→ WHAT THE TASK REQUIRES
All that should come back is the lines of the data below from the one containing "Screen dimensions: 285x231" to the one containing "You are a computer-use agent. Image resolution: width=731", inclusive, exactly as they stand.

→ GIVEN ENTRIES

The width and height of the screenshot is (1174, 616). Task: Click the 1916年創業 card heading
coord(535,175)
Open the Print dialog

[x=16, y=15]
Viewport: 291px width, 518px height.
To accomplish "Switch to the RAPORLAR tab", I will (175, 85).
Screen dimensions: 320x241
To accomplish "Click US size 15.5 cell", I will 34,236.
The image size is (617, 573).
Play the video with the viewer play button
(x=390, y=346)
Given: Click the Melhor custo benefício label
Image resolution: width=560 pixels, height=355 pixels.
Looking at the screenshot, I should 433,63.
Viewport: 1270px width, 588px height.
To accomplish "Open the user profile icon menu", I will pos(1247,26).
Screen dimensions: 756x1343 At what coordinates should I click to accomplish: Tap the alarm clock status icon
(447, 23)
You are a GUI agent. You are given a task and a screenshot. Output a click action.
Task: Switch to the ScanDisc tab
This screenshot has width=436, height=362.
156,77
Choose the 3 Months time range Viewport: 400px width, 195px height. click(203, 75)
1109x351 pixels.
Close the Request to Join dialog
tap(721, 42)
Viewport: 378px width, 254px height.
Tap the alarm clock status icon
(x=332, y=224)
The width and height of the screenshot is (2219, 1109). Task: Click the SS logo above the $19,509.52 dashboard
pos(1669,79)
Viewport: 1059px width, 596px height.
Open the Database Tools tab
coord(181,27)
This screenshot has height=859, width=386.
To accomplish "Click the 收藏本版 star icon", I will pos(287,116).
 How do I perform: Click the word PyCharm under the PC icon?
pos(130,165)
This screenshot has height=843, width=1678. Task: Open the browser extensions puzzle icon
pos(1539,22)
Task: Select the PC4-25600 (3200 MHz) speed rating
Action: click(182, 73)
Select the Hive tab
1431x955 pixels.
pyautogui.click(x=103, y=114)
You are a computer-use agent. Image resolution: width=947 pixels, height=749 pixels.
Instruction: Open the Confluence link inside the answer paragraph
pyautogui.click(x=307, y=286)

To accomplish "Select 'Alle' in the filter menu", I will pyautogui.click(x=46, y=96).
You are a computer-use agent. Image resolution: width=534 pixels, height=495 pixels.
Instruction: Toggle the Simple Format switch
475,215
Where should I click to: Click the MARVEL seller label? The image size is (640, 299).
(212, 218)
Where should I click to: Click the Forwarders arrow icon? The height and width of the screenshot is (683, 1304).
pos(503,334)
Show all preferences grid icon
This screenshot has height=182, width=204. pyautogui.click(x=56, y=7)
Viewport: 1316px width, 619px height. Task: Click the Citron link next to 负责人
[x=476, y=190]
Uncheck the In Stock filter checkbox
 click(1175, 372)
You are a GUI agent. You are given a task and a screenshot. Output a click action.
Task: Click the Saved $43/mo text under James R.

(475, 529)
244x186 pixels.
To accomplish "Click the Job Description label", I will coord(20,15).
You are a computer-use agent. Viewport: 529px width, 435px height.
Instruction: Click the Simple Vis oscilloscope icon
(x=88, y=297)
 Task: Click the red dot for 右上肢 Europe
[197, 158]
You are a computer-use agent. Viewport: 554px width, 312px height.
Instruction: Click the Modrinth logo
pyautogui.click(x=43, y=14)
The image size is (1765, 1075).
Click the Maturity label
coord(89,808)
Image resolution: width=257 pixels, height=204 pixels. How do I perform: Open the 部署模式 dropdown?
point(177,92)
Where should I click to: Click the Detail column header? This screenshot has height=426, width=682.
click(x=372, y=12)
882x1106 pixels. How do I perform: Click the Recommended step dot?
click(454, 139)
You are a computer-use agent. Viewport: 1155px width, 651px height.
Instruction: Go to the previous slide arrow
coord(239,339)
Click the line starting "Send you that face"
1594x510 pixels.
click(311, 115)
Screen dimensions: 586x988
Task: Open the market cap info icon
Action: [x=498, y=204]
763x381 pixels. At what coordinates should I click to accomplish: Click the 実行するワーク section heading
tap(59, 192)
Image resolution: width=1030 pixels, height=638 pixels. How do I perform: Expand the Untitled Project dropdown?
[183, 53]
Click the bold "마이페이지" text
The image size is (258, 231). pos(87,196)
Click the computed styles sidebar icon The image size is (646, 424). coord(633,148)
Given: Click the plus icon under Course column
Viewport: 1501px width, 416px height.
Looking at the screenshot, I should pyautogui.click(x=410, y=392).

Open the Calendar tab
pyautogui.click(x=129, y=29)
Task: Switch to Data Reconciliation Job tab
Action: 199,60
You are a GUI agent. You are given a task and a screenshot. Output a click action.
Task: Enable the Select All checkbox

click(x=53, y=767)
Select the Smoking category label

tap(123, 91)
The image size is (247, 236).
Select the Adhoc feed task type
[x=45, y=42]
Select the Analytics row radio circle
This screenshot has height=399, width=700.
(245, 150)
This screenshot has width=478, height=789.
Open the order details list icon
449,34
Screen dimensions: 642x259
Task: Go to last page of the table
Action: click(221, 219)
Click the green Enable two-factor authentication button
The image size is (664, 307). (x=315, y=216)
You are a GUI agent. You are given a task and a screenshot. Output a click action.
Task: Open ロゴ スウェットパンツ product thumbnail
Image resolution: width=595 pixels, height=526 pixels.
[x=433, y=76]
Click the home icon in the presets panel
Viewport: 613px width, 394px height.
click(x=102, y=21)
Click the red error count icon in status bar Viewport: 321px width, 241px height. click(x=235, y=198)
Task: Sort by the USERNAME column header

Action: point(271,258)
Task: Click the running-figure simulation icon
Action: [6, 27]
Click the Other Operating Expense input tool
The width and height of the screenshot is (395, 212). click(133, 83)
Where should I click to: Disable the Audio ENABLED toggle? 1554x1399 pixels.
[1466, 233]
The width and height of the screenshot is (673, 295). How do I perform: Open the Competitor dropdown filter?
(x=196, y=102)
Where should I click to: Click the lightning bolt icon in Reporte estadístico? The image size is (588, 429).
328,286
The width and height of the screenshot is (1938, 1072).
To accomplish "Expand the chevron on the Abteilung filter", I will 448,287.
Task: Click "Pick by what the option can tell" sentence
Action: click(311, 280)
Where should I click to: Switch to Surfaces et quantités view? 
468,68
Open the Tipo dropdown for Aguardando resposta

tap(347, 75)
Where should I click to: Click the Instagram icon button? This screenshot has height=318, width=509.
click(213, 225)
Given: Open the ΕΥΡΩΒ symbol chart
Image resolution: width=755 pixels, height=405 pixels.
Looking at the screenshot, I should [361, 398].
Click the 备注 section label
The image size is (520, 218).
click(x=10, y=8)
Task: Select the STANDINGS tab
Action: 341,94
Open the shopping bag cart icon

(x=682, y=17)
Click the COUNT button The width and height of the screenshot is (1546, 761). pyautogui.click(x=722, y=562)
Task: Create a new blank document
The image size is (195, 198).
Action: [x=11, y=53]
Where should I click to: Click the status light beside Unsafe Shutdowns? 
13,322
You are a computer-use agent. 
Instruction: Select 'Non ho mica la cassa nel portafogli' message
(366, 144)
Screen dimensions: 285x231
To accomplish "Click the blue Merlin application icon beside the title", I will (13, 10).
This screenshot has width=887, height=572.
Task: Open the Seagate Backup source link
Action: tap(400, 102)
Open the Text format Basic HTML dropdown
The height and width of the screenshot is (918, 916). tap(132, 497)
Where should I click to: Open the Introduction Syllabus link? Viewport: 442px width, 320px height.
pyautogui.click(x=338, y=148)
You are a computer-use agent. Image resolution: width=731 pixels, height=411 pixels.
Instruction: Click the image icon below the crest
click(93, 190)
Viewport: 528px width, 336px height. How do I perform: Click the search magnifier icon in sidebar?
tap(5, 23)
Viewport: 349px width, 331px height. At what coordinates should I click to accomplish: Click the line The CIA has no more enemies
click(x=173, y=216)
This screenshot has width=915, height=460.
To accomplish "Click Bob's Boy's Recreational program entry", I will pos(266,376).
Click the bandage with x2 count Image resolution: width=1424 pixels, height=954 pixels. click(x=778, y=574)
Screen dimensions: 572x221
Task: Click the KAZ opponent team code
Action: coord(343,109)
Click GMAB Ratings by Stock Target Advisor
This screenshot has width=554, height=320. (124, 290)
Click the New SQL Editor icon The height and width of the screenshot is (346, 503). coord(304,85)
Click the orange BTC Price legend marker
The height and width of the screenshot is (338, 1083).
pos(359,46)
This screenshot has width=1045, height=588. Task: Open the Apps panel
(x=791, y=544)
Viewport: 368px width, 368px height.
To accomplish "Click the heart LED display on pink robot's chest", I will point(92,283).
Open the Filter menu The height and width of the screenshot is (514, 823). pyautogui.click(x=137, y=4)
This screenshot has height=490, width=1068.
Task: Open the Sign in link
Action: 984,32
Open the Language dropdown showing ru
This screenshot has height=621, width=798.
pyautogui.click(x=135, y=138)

→ ANSWER BELOW
Screen dimensions: 285x231
To accomplish "Click the blue Merlin application icon beside the title", I will (13, 10).
This screenshot has width=887, height=572.
Task: Open the Seagate Backup source link
Action: tap(400, 102)
Open the Text format Basic HTML dropdown
The height and width of the screenshot is (918, 916). tap(132, 497)
Where should I click to: Open the Introduction Syllabus link? Viewport: 442px width, 320px height.
pyautogui.click(x=338, y=148)
You are a computer-use agent. Image resolution: width=731 pixels, height=411 pixels.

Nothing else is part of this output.